WORK REQUIRED: Return the following entries exactly, word for word.

SUPPLIED INFORMATION:

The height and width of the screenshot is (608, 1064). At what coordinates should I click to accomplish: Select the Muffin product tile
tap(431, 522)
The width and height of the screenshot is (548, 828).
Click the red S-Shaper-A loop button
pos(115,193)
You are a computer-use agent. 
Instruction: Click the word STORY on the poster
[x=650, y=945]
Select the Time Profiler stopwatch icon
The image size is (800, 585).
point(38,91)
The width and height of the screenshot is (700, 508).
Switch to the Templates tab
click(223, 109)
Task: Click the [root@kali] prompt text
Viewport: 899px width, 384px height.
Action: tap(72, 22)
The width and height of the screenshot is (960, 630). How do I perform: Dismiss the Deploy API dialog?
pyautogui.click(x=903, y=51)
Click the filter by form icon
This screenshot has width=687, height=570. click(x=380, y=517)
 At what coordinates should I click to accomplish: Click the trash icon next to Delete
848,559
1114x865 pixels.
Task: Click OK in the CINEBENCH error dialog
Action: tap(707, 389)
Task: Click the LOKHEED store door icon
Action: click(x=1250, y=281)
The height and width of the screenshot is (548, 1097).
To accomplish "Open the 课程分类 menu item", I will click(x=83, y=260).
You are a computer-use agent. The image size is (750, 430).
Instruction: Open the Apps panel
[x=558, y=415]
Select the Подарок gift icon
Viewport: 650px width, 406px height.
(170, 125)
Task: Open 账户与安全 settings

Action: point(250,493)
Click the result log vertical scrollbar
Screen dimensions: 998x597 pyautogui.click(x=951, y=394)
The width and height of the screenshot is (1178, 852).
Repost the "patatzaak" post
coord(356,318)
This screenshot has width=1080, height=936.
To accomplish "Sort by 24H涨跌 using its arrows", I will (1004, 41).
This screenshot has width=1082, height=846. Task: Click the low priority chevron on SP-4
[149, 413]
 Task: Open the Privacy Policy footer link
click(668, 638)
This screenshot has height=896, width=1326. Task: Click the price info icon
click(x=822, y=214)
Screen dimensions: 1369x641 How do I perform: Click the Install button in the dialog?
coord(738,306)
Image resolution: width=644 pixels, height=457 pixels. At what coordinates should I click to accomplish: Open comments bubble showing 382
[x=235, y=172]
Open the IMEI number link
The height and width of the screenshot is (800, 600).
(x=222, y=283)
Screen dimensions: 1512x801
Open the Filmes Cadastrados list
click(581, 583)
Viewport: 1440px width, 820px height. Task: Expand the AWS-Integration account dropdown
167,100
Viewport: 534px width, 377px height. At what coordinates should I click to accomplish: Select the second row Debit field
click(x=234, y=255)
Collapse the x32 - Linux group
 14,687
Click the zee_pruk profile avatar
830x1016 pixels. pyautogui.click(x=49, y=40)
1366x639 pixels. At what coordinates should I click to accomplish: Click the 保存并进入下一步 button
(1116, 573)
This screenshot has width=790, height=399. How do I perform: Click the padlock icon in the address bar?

RESPONSE BOX:
The height and width of the screenshot is (608, 1064). At what coordinates should I click to accomplish: Select the Muffin product tile
tap(431, 522)
The width and height of the screenshot is (548, 828).
Click the red S-Shaper-A loop button
pos(115,193)
You are a computer-use agent. 
Instruction: Click the word STORY on the poster
[x=650, y=945]
Select the Time Profiler stopwatch icon
The image size is (800, 585).
point(38,91)
The width and height of the screenshot is (700, 508).
Switch to the Templates tab
click(223, 109)
Task: Click the [root@kali] prompt text
Viewport: 899px width, 384px height.
Action: tap(72, 22)
The width and height of the screenshot is (960, 630). How do I perform: Dismiss the Deploy API dialog?
pyautogui.click(x=903, y=51)
Click the filter by form icon
This screenshot has width=687, height=570. click(x=380, y=517)
 At what coordinates should I click to accomplish: Click the trash icon next to Delete
848,559
1114x865 pixels.
Task: Click OK in the CINEBENCH error dialog
Action: tap(707, 389)
Task: Click the LOKHEED store door icon
Action: click(x=1250, y=281)
The height and width of the screenshot is (548, 1097).
To accomplish "Open the 课程分类 menu item", I will click(x=83, y=260).
You are a computer-use agent. The image size is (750, 430).
Instruction: Open the Apps panel
[x=558, y=415]
Select the Подарок gift icon
Viewport: 650px width, 406px height.
(170, 125)
Task: Open 账户与安全 settings

Action: point(250,493)
Click the result log vertical scrollbar
Screen dimensions: 998x597 pyautogui.click(x=951, y=394)
The width and height of the screenshot is (1178, 852).
Repost the "patatzaak" post
coord(356,318)
This screenshot has width=1080, height=936.
To accomplish "Sort by 24H涨跌 using its arrows", I will (1004, 41).
This screenshot has width=1082, height=846. Task: Click the low priority chevron on SP-4
[149, 413]
 Task: Open the Privacy Policy footer link
click(668, 638)
This screenshot has height=896, width=1326. Task: Click the price info icon
click(x=822, y=214)
Screen dimensions: 1369x641 How do I perform: Click the Install button in the dialog?
coord(738,306)
Image resolution: width=644 pixels, height=457 pixels. At what coordinates should I click to accomplish: Open comments bubble showing 382
[x=235, y=172]
Open the IMEI number link
The height and width of the screenshot is (800, 600).
(x=222, y=283)
Screen dimensions: 1512x801
Open the Filmes Cadastrados list
click(581, 583)
Viewport: 1440px width, 820px height. Task: Expand the AWS-Integration account dropdown
167,100
Viewport: 534px width, 377px height. At what coordinates should I click to accomplish: Select the second row Debit field
click(x=234, y=255)
Collapse the x32 - Linux group
 14,687
Click the zee_pruk profile avatar
830x1016 pixels. pyautogui.click(x=49, y=40)
1366x639 pixels. At what coordinates should I click to accomplish: Click the 保存并进入下一步 button
(1116, 573)
This screenshot has width=790, height=399. How do I perform: Click the padlock icon in the address bar?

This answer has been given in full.